▼▼▼
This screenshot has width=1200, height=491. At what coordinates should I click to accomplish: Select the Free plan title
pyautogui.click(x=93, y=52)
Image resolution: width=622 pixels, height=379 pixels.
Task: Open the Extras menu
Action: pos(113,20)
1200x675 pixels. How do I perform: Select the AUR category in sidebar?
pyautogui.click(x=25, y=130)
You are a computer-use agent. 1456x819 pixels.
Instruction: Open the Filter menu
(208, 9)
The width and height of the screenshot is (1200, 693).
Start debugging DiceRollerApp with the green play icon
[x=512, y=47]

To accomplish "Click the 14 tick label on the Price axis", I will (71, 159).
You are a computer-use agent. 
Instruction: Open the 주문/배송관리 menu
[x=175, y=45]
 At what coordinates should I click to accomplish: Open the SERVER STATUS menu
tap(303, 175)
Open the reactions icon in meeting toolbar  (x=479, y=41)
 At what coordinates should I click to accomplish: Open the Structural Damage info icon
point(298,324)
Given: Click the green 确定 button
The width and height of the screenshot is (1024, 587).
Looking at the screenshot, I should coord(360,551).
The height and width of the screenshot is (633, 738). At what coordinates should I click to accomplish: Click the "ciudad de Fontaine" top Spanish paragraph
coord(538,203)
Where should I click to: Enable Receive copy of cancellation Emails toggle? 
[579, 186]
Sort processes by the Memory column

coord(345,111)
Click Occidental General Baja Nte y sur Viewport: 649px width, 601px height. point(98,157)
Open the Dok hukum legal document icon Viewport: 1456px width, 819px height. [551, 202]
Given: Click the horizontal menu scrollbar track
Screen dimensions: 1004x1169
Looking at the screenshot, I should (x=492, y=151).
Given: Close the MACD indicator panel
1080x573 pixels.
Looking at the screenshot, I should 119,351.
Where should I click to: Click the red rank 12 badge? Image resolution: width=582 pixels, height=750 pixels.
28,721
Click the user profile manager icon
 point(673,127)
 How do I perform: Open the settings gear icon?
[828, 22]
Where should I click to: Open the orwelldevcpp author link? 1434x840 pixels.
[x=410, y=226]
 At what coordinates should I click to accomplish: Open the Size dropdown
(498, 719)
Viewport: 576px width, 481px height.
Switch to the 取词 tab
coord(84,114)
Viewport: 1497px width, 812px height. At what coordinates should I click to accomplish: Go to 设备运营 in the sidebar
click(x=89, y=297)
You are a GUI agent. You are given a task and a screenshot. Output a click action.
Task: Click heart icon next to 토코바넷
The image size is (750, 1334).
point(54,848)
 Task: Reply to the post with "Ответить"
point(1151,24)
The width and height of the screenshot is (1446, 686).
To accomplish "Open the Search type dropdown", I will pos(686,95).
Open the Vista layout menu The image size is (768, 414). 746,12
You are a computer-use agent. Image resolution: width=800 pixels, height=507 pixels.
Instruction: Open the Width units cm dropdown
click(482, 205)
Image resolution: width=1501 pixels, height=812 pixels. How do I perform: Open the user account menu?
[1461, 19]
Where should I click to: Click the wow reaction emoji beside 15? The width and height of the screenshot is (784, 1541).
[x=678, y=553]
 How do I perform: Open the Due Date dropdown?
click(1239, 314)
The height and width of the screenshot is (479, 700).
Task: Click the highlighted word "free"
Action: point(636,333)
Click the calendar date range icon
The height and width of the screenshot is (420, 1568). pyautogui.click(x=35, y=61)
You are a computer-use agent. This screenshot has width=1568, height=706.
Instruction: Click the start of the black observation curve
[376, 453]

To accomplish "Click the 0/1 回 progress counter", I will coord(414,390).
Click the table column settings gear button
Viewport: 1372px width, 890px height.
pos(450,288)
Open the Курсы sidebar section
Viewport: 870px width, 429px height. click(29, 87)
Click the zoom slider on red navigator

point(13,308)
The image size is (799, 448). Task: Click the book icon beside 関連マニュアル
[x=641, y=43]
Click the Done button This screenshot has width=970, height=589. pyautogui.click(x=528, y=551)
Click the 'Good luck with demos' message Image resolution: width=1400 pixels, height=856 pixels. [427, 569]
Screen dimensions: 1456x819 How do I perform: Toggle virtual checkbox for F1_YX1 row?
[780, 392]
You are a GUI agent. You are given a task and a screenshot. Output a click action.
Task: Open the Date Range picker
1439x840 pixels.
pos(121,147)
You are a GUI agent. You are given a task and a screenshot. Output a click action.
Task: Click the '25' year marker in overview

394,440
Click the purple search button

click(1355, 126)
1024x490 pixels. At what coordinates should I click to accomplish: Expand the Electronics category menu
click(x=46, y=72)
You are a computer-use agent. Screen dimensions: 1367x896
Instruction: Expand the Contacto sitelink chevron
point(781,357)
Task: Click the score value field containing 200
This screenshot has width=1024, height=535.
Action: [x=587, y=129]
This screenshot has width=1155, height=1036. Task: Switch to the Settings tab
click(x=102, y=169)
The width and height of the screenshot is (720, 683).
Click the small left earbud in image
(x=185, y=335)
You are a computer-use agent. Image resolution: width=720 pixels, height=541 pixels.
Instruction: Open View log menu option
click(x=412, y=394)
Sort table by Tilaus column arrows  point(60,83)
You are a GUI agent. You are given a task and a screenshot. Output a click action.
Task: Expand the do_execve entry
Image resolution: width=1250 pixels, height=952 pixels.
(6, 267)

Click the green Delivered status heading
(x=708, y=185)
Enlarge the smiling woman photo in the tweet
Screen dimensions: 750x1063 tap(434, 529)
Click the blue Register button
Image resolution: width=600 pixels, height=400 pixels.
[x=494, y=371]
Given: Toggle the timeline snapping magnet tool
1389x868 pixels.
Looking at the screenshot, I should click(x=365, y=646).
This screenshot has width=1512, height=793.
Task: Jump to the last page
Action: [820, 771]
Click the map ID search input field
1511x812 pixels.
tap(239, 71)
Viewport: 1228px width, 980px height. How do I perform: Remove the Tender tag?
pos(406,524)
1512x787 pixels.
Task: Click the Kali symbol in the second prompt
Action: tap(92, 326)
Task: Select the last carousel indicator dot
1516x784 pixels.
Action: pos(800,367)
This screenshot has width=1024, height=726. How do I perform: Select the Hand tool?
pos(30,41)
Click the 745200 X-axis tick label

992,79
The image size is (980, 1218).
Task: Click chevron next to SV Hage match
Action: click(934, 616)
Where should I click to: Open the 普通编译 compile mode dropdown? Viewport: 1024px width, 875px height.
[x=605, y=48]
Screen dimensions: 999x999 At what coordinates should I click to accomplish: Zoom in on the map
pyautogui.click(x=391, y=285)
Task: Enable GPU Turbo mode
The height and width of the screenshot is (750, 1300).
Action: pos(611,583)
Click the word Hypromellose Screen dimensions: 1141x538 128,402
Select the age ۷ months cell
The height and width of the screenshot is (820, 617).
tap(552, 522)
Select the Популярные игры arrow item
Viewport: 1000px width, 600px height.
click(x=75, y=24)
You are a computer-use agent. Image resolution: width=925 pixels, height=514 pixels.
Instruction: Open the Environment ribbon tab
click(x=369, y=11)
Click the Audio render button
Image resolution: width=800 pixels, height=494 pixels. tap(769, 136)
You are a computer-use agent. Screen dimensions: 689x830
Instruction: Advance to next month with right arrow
▲▲▲
◆ **YOUR INSTRUCTIONS**: Copy out every one of the records above, line for line, with no changes.

◆ **WRITTEN SOLUTION**:
This screenshot has width=1200, height=491. At what coordinates should I click to accomplish: Select the Free plan title
pyautogui.click(x=93, y=52)
Image resolution: width=622 pixels, height=379 pixels.
Task: Open the Extras menu
Action: pos(113,20)
1200x675 pixels. How do I perform: Select the AUR category in sidebar?
pyautogui.click(x=25, y=130)
You are a computer-use agent. 1456x819 pixels.
Instruction: Open the Filter menu
(208, 9)
The width and height of the screenshot is (1200, 693).
Start debugging DiceRollerApp with the green play icon
[x=512, y=47]

To accomplish "Click the 14 tick label on the Price axis", I will (71, 159).
You are a computer-use agent. 
Instruction: Open the 주문/배송관리 menu
[x=175, y=45]
 At what coordinates should I click to accomplish: Open the SERVER STATUS menu
tap(303, 175)
Open the reactions icon in meeting toolbar  (x=479, y=41)
 At what coordinates should I click to accomplish: Open the Structural Damage info icon
point(298,324)
Given: Click the green 确定 button
The width and height of the screenshot is (1024, 587).
Looking at the screenshot, I should coord(360,551).
The height and width of the screenshot is (633, 738). At what coordinates should I click to accomplish: Click the "ciudad de Fontaine" top Spanish paragraph
coord(538,203)
Where should I click to: Enable Receive copy of cancellation Emails toggle? 
[579, 186]
Sort processes by the Memory column

coord(345,111)
Click Occidental General Baja Nte y sur Viewport: 649px width, 601px height. point(98,157)
Open the Dok hukum legal document icon Viewport: 1456px width, 819px height. [551, 202]
Given: Click the horizontal menu scrollbar track
Screen dimensions: 1004x1169
Looking at the screenshot, I should (x=492, y=151).
Given: Close the MACD indicator panel
1080x573 pixels.
Looking at the screenshot, I should 119,351.
Where should I click to: Click the red rank 12 badge? Image resolution: width=582 pixels, height=750 pixels.
28,721
Click the user profile manager icon
 point(673,127)
 How do I perform: Open the settings gear icon?
[828, 22]
Where should I click to: Open the orwelldevcpp author link? 1434x840 pixels.
[x=410, y=226]
 At what coordinates should I click to accomplish: Open the Size dropdown
(498, 719)
Viewport: 576px width, 481px height.
Switch to the 取词 tab
coord(84,114)
Viewport: 1497px width, 812px height. At what coordinates should I click to accomplish: Go to 设备运营 in the sidebar
click(x=89, y=297)
You are a GUI agent. You are given a task and a screenshot. Output a click action.
Task: Click heart icon next to 토코바넷
The image size is (750, 1334).
point(54,848)
 Task: Reply to the post with "Ответить"
point(1151,24)
The width and height of the screenshot is (1446, 686).
To accomplish "Open the Search type dropdown", I will pos(686,95).
Open the Vista layout menu The image size is (768, 414). 746,12
You are a computer-use agent. Image resolution: width=800 pixels, height=507 pixels.
Instruction: Open the Width units cm dropdown
click(482, 205)
Image resolution: width=1501 pixels, height=812 pixels. How do I perform: Open the user account menu?
[1461, 19]
Where should I click to: Click the wow reaction emoji beside 15? The width and height of the screenshot is (784, 1541).
[x=678, y=553]
 How do I perform: Open the Due Date dropdown?
click(1239, 314)
The height and width of the screenshot is (479, 700).
Task: Click the highlighted word "free"
Action: point(636,333)
Click the calendar date range icon
The height and width of the screenshot is (420, 1568). pyautogui.click(x=35, y=61)
You are a computer-use agent. This screenshot has width=1568, height=706.
Instruction: Click the start of the black observation curve
[376, 453]

To accomplish "Click the 0/1 回 progress counter", I will coord(414,390).
Click the table column settings gear button
Viewport: 1372px width, 890px height.
pos(450,288)
Open the Курсы sidebar section
Viewport: 870px width, 429px height. click(29, 87)
Click the zoom slider on red navigator

point(13,308)
The image size is (799, 448). Task: Click the book icon beside 関連マニュアル
[x=641, y=43]
Click the Done button This screenshot has width=970, height=589. pyautogui.click(x=528, y=551)
Click the 'Good luck with demos' message Image resolution: width=1400 pixels, height=856 pixels. [427, 569]
Screen dimensions: 1456x819 How do I perform: Toggle virtual checkbox for F1_YX1 row?
[780, 392]
You are a GUI agent. You are given a task and a screenshot. Output a click action.
Task: Open the Date Range picker
1439x840 pixels.
pos(121,147)
You are a GUI agent. You are given a task and a screenshot. Output a click action.
Task: Click the '25' year marker in overview

394,440
Click the purple search button

click(1355, 126)
1024x490 pixels. At what coordinates should I click to accomplish: Expand the Electronics category menu
click(x=46, y=72)
You are a computer-use agent. Screen dimensions: 1367x896
Instruction: Expand the Contacto sitelink chevron
point(781,357)
Task: Click the score value field containing 200
This screenshot has width=1024, height=535.
Action: [x=587, y=129]
This screenshot has width=1155, height=1036. Task: Switch to the Settings tab
click(x=102, y=169)
The width and height of the screenshot is (720, 683).
Click the small left earbud in image
(x=185, y=335)
You are a computer-use agent. Image resolution: width=720 pixels, height=541 pixels.
Instruction: Open View log menu option
click(x=412, y=394)
Sort table by Tilaus column arrows  point(60,83)
You are a GUI agent. You are given a task and a screenshot. Output a click action.
Task: Expand the do_execve entry
Image resolution: width=1250 pixels, height=952 pixels.
(6, 267)

Click the green Delivered status heading
(x=708, y=185)
Enlarge the smiling woman photo in the tweet
Screen dimensions: 750x1063 tap(434, 529)
Click the blue Register button
Image resolution: width=600 pixels, height=400 pixels.
[x=494, y=371]
Given: Toggle the timeline snapping magnet tool
1389x868 pixels.
Looking at the screenshot, I should click(x=365, y=646).
This screenshot has width=1512, height=793.
Task: Jump to the last page
Action: [820, 771]
Click the map ID search input field
1511x812 pixels.
tap(239, 71)
Viewport: 1228px width, 980px height. How do I perform: Remove the Tender tag?
pos(406,524)
1512x787 pixels.
Task: Click the Kali symbol in the second prompt
Action: tap(92, 326)
Task: Select the last carousel indicator dot
1516x784 pixels.
Action: pos(800,367)
This screenshot has width=1024, height=726. How do I perform: Select the Hand tool?
pos(30,41)
Click the 745200 X-axis tick label

992,79
The image size is (980, 1218).
Task: Click chevron next to SV Hage match
Action: click(934, 616)
Where should I click to: Open the 普通编译 compile mode dropdown? Viewport: 1024px width, 875px height.
[x=605, y=48]
Screen dimensions: 999x999 At what coordinates should I click to accomplish: Zoom in on the map
pyautogui.click(x=391, y=285)
Task: Enable GPU Turbo mode
The height and width of the screenshot is (750, 1300).
Action: pos(611,583)
Click the word Hypromellose Screen dimensions: 1141x538 128,402
Select the age ۷ months cell
The height and width of the screenshot is (820, 617).
tap(552, 522)
Select the Популярные игры arrow item
Viewport: 1000px width, 600px height.
click(x=75, y=24)
You are a computer-use agent. Image resolution: width=925 pixels, height=514 pixels.
Instruction: Open the Environment ribbon tab
click(x=369, y=11)
Click the Audio render button
Image resolution: width=800 pixels, height=494 pixels. tap(769, 136)
You are a computer-use agent. Screen dimensions: 689x830
Instruction: Advance to next month with right arrow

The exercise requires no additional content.